Bug 3342 - Reliable Job Create isn't entirely reliable
: Reliable Job Create isn't entirely reliable
Status: RESOLVED FIXED
: GRAM
wsrf managed job factory service
: 4.0.0
: PC Linux
: P3 normal
: 4.0.1
Assigned To:
:
:
:
: 3348
  Show dependency treegraph
 
Reported: 2005-05-12 09:01 by
Modified: 2005-08-03 17:11 (History)


Attachments
reliable-create.diff (4.46 KB, patch)
2005-05-12 09:02, Joe Bester
Details


Note

You need to log in before you can comment on or make changes to this bug.


Description From 2005-05-12 09:01:41
I committed a reliable create test to the CVS trunk which attempts to submit a
job with the same Job Description and Job ID multiple times.

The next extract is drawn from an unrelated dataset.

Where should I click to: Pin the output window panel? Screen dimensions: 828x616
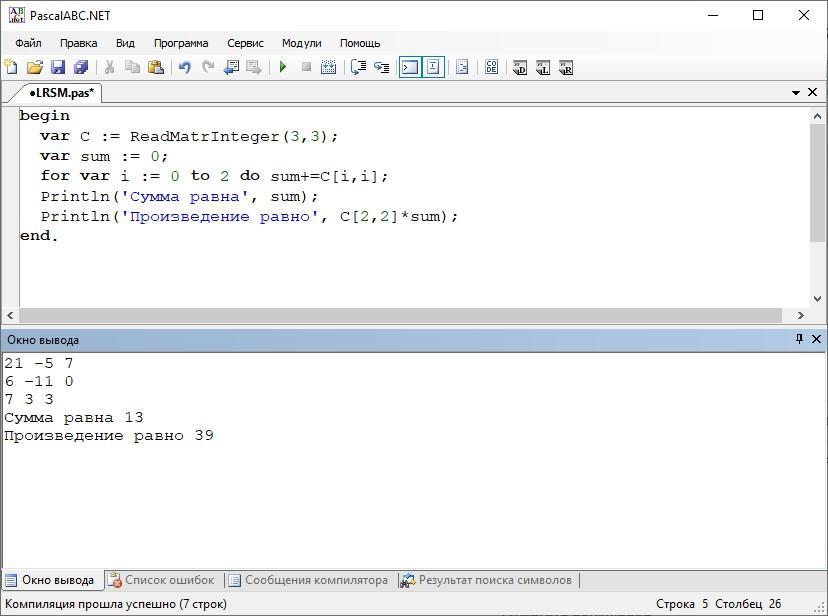[799, 339]
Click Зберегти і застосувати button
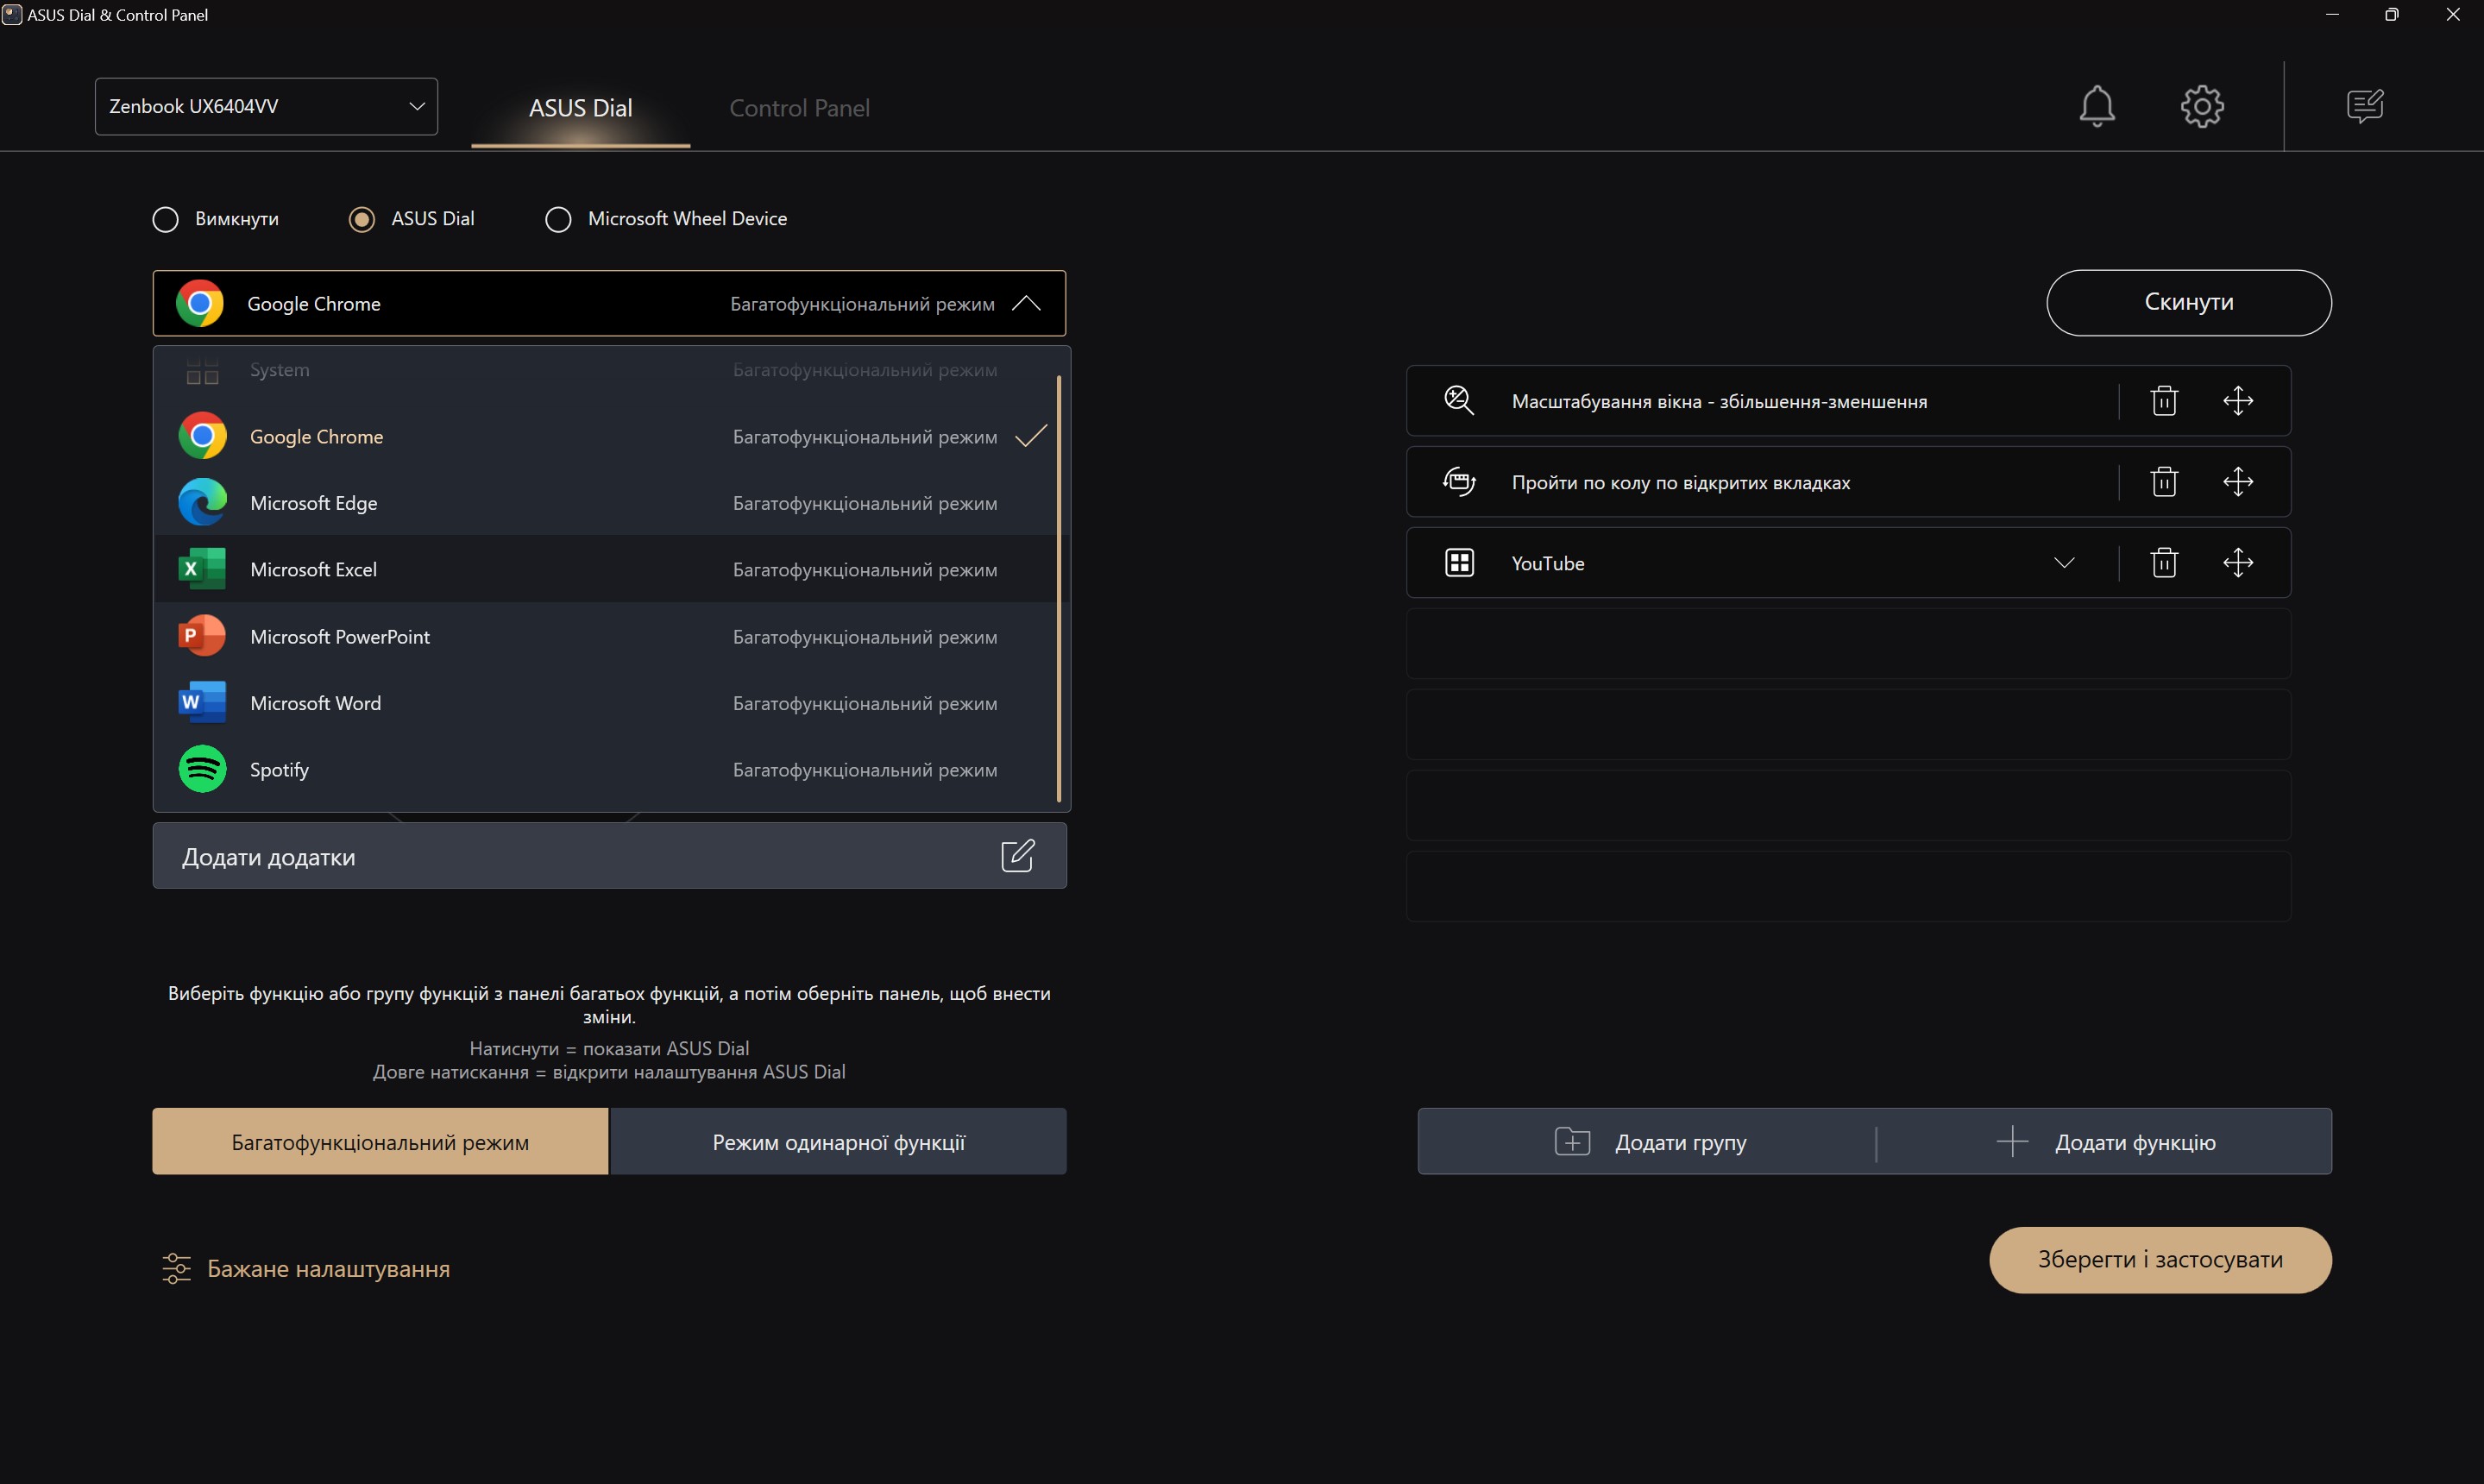 [x=2159, y=1259]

The test fails with the GT4 ManagedJobFactoryService sometimes. It looks like
the single-creation logic is not threadsafe. I'll attach a patch I have which
seems to fix this problem. I'd appreciate feedback from Peter before committing
this.

joe
------- Comment #1 From 2005-05-12 09:02:34 -------
Created an attachment (id=607) [details]
reliable-create.diff

Patch to fix reliable creation based on JobID.
------- Comment #2 From 2005-05-12 10:39:41 -------
Hmm. This sucks because I think it's going to degrade throughput tremendously. 
I believe this is where 
I removed a synch block before to improve throughput because it didn't seem
necessary.  That's 
primarily how we met our performance goal for throughput.  I guess we'll have
to think of something 
else for 4.2.
------- Comment #3 From 2005-05-12 10:56:59 -------
Can you run the performance test with and without this patch for comparison?
------- Comment #4 From 2005-05-12 11:01:58 -------
Sure.  I'll put up a set of web pages and paste the link here when I'm done.
------- Comment #5 From 2005-05-12 11:04:21 -------
An alternative would be to have the code stick the job id into the resource
home
before initializing the resource and then do resource intialization outside of
the lock. I'm not sure if that would create other troubles.
------- Comment #6 From 2005-05-12 11:28:05 -------
There would need to be some way of mapping the job ID to the job description
object to avoid the 
seriously bad race condition where I might get my resource assigned to someone
else's job ID if a 
simple queue were used.  So instead of a queue of new job IDs have a hashtable
of JD->ID entries.
------- Comment #7 From 2005-05-13 18:44:39 -------
Here are the throughput stats for 4.0.0:

http://www-unix.mcs.anl.gov/~lane/Test-reports/Throughput/4.0.0/

Here is a sampling of throughput stats after applying the patch:

http://www-unix.mcs.anl.gov/~lane/Test-reports/Throughput/bug_3342/

Fortunately the patch didn't seem to affect throughput at all, so I'm fine with
seeing it committed.  Joe, I'll reassign this back to you for you to close when
it's comitted.
------- Comment #8 From 2005-05-16 13:59:31 -------
Patch comitted to trunk and globus_4_0_branch.